Софья поцеловала тетку и вышла вон. Хоть обдумать что и как… ага, размечталась! Не Кремль, а двор постоялый, проходной и провозной!
– Соня! – Тетка Татьяна.
– Все в порядке?
Тетка выглядела спокойной и довольной:
– Народ слушает Аввакума.
– И долго еще он будет метать бисер перед свиньями?
– Стыдить он их еще долго будет. А вот устыдятся ли…
– Если что – поможем. Тетя, на тебе весь этот бабский зверинец.
– Соня?
– Любава сейчас всем этим заниматься не сможет. Она в тягости, к тому же нерешительна, сама знаешь. А вот ты можешь всем объяснить, кто тут главный. Занимайся. Вся женская часть Кремля на тебе.
– А ты?
– А на мне будет мужская часть.
– Соня! Ты с ума сошла?! Это же…
– Попрание всех традиций. Размазывание моей репутации. Да и как еще меня слушаться будут. Знаю. А кто еще? Мальчишки, что ли? Феденька с Ванечкой?
Татьяна прикусила губу. А ведь и верно.
Некому. Сопливы еще племянники. Как ни странно признавать, но только у Софьи хватит и сил, и решимости, и… ведь по трупам пойдет, коли надобно. А и… пусть пойдет! С Татьяны хватило ночного боя. Куда только и милосердие делось?
– Справишься?
Софья усмехнулась. Зло и насмешливо.
– До Алешкиного возвращения. А там пусть сам разбирается, ежели кого успеет помиловать.

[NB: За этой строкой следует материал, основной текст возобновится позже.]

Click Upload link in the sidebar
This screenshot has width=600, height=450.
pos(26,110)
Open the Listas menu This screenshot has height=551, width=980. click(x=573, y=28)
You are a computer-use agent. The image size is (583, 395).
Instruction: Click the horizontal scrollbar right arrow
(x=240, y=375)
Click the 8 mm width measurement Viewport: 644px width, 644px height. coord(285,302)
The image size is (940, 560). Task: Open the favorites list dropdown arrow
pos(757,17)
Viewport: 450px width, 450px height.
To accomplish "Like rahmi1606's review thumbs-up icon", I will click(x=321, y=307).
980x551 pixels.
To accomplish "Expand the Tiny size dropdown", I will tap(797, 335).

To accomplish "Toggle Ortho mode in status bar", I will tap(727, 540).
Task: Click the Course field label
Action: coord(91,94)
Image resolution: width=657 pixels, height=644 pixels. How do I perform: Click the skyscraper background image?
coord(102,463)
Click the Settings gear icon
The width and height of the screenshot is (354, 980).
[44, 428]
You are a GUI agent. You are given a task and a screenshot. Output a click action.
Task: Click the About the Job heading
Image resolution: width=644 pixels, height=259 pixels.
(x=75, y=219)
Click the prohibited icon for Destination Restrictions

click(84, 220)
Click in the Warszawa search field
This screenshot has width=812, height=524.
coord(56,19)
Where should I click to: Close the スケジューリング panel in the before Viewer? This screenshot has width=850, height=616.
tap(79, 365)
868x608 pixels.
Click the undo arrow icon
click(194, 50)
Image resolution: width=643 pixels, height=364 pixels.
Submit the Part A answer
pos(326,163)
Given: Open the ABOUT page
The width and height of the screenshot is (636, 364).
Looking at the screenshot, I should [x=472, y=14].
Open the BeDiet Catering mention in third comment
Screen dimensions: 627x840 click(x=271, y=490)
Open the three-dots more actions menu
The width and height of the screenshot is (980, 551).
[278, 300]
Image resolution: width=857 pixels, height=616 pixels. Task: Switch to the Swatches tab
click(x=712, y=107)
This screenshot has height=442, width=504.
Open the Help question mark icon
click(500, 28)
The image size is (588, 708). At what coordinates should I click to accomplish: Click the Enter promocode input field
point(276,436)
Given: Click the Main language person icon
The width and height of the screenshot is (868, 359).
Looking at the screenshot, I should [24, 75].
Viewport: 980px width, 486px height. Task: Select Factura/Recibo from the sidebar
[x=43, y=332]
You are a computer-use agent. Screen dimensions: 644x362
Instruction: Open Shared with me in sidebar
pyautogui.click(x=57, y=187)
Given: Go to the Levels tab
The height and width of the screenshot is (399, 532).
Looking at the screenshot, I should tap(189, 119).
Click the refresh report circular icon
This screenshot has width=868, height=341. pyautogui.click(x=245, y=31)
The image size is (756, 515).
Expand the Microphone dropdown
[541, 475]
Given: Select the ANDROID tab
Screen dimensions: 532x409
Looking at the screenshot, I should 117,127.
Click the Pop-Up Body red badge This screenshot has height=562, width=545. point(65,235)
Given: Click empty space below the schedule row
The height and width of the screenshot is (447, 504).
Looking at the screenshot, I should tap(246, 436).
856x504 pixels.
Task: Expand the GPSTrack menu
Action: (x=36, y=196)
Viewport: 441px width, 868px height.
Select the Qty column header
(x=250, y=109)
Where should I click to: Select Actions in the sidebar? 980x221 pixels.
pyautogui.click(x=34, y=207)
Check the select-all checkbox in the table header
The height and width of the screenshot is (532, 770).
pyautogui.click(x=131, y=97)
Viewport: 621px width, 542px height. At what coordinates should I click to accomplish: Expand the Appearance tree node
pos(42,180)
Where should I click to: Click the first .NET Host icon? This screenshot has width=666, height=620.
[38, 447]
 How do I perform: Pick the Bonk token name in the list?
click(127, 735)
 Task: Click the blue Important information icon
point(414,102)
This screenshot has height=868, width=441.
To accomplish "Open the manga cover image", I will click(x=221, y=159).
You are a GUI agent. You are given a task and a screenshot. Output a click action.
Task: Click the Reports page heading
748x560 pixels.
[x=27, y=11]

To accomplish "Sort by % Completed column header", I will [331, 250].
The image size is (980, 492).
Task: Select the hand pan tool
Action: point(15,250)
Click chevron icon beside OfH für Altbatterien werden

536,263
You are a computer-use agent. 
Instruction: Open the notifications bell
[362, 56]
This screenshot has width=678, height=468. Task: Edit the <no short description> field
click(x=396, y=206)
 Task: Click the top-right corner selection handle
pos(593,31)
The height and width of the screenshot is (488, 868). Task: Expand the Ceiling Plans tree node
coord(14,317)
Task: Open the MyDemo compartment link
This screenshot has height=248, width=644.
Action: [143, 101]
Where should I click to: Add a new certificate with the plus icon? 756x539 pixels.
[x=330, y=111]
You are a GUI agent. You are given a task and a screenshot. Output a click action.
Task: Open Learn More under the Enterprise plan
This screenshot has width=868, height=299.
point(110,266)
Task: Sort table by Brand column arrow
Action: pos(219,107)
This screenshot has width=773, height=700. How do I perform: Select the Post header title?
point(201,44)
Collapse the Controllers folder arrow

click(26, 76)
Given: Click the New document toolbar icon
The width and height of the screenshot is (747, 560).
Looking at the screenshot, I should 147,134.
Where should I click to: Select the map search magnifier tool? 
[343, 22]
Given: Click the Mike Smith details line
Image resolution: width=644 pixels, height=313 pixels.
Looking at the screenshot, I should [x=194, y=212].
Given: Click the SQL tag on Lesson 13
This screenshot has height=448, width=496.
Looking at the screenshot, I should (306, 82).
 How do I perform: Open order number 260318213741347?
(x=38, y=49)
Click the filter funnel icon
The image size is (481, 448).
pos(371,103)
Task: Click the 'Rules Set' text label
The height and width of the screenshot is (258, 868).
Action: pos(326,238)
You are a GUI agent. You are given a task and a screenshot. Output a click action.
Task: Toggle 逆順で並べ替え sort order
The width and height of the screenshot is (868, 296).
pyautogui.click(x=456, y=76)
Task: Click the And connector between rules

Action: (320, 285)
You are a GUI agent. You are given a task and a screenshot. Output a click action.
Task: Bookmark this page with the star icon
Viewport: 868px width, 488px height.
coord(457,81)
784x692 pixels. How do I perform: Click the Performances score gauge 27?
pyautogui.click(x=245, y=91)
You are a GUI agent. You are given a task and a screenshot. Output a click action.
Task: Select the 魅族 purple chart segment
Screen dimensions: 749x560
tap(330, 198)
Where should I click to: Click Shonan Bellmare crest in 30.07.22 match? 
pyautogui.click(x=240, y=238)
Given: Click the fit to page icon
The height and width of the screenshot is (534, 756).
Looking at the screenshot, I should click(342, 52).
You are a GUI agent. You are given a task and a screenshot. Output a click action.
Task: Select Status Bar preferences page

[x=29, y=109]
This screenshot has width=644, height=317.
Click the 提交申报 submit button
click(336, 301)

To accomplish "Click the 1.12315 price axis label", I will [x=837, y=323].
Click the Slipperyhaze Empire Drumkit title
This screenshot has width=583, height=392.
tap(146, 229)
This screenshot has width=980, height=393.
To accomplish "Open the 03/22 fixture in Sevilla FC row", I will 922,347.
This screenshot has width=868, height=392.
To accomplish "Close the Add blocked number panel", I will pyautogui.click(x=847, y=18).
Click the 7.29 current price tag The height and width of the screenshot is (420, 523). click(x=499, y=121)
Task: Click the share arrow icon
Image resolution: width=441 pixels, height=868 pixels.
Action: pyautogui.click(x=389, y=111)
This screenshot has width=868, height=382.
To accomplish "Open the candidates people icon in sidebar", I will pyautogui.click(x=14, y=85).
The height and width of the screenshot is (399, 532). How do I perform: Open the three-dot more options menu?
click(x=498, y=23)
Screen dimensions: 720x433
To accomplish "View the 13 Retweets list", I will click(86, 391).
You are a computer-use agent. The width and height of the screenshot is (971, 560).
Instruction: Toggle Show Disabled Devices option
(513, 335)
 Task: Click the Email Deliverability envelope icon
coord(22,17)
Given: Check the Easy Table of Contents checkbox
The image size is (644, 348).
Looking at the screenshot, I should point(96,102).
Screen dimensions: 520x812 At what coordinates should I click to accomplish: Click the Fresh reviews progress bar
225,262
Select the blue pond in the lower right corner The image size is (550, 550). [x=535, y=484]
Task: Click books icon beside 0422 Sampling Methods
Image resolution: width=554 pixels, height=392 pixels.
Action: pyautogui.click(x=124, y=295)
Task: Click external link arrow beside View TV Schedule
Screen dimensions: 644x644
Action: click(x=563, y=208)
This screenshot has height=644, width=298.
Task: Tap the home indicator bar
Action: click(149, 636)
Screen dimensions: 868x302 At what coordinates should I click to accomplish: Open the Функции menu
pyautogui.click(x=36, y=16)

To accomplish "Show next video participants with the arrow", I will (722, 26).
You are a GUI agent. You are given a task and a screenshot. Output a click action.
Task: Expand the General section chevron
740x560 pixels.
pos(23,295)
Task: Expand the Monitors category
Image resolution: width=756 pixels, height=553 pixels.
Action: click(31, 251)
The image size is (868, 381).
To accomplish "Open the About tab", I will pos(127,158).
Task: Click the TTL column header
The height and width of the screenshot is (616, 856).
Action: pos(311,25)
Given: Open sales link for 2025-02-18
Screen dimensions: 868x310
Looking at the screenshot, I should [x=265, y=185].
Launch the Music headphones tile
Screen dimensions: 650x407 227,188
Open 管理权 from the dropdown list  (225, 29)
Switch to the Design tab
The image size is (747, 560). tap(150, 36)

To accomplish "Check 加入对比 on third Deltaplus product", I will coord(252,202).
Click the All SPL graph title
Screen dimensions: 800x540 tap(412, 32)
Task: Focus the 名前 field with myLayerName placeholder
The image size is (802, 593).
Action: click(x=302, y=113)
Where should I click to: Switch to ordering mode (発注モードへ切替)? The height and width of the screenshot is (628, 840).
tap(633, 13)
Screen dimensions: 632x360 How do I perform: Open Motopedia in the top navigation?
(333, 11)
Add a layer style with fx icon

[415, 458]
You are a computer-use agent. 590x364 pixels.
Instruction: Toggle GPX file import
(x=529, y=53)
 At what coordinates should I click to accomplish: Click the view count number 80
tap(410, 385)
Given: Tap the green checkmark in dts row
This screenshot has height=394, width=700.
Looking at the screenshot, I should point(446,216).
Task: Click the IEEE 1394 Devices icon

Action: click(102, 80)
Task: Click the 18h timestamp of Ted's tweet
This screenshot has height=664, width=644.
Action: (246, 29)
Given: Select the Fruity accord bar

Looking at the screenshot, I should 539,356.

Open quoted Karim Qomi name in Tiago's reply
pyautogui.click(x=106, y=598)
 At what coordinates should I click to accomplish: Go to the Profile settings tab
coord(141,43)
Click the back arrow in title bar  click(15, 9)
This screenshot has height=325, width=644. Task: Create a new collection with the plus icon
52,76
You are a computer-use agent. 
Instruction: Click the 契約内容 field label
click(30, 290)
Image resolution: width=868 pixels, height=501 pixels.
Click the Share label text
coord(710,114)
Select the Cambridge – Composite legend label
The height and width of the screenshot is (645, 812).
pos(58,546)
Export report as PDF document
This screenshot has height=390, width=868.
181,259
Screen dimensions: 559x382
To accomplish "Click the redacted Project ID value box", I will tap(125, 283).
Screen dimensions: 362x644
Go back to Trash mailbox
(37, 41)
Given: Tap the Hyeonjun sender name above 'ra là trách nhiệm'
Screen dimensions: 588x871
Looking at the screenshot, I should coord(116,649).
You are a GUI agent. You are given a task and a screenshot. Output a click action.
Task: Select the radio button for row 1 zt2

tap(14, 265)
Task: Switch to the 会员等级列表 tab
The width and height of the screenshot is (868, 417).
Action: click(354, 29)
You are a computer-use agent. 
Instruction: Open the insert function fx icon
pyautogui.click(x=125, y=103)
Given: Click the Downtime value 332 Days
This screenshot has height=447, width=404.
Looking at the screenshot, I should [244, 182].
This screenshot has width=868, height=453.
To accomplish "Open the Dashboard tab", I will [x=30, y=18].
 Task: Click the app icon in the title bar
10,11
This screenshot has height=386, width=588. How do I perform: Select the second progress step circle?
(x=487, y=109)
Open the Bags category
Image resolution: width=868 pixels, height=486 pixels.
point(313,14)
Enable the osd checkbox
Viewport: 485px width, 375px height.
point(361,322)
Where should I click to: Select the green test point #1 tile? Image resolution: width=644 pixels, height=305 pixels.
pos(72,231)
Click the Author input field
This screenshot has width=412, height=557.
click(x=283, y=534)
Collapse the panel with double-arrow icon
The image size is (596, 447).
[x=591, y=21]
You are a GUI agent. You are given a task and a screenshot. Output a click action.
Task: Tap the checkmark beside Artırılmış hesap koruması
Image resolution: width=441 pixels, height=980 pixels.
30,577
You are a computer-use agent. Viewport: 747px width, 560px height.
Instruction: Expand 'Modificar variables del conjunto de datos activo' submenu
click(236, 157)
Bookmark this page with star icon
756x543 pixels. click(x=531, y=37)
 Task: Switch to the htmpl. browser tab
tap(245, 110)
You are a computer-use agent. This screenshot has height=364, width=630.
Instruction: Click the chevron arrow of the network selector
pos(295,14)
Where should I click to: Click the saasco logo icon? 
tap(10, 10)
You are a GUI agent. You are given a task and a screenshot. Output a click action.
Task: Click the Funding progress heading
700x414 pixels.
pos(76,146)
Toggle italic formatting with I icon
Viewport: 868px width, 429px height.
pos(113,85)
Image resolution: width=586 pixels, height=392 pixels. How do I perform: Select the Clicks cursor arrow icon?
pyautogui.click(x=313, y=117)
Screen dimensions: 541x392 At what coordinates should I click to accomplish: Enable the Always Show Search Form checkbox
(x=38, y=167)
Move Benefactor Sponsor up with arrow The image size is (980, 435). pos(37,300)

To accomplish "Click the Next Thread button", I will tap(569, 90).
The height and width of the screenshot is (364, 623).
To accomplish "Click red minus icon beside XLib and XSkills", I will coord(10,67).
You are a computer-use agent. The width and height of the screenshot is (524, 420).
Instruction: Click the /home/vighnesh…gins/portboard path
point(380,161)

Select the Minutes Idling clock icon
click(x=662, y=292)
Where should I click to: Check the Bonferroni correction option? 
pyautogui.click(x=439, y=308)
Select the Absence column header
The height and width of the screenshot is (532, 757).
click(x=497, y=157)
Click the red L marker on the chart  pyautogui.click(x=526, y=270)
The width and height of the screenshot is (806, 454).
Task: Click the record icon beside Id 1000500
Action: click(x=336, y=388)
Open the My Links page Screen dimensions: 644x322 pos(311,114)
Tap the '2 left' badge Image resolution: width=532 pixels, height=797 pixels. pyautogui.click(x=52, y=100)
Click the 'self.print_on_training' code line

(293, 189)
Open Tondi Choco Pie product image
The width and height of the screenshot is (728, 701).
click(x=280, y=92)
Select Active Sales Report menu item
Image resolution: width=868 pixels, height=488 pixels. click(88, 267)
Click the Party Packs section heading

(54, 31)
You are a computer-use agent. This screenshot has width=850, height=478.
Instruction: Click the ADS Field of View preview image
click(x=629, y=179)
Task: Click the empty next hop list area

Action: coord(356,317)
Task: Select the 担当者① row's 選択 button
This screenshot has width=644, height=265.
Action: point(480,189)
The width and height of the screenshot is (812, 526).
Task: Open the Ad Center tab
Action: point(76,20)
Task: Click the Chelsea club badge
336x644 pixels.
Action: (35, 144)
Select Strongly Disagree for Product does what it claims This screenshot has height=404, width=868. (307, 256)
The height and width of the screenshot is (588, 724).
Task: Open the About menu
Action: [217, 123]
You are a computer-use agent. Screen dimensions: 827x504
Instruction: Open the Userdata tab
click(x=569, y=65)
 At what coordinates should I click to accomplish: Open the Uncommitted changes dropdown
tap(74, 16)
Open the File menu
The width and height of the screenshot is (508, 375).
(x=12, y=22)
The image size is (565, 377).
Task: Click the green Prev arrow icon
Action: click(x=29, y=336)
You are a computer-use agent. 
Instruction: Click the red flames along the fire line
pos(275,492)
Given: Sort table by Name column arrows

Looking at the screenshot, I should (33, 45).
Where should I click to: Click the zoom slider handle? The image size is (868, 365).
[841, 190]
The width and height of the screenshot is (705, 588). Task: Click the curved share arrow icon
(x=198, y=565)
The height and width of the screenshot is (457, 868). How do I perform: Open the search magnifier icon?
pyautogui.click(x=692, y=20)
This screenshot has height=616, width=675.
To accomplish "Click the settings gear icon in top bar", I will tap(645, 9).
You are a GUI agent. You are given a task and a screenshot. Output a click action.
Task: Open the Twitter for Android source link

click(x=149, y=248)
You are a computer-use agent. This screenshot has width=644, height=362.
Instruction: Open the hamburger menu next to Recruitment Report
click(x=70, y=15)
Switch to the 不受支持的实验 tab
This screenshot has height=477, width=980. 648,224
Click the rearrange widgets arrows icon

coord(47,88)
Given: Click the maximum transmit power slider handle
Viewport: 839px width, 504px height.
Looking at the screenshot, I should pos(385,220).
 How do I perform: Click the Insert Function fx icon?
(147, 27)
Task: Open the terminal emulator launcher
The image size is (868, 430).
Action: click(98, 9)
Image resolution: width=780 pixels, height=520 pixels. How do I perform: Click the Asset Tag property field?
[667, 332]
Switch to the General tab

Это она уже решила. Пусть она будет плохой, а Алексей – добрым и хорошим. У нас же вечно так! Человек может быть хорошим только при сравнении. А сама Софья может продержаться до осени, только если будет рубить головы направо и налево. И – продержится.
– Вернулись бы, – отвечая ее мыслям, вздохнула Татьяна.
Софья сделала два шага вперед.
– Тетя, – попросила почти шепотом, только чтобы Татьяна слышала. – Отпиши Степану. Расскажи о ситуации, я тоже Алешке отпишу, надо будет, как Степан приедет, замуж тебя выдавать. Жизнь не кончается, а тебе семья нужна, дети, дом свой…
Татьяна запунцовела так, что алым даже по шее метнулось.
– Сонюшка…
– Отпиши, тетя. И начинай гонять всю эту бабью свору. Будет что вспомнить замужней женщиной.
Татьяна усмехнулась:
– Ох и лиса ты…
А Софья того и добивалась. Скорбеть не время – потом поплачем. Жизнь продолжается, и ей не плакальщица над братом нужна, а союзница. Что и получится в результате.
Софья подмигнула тетушке и решительно направилась распоряжаться насчет похорон.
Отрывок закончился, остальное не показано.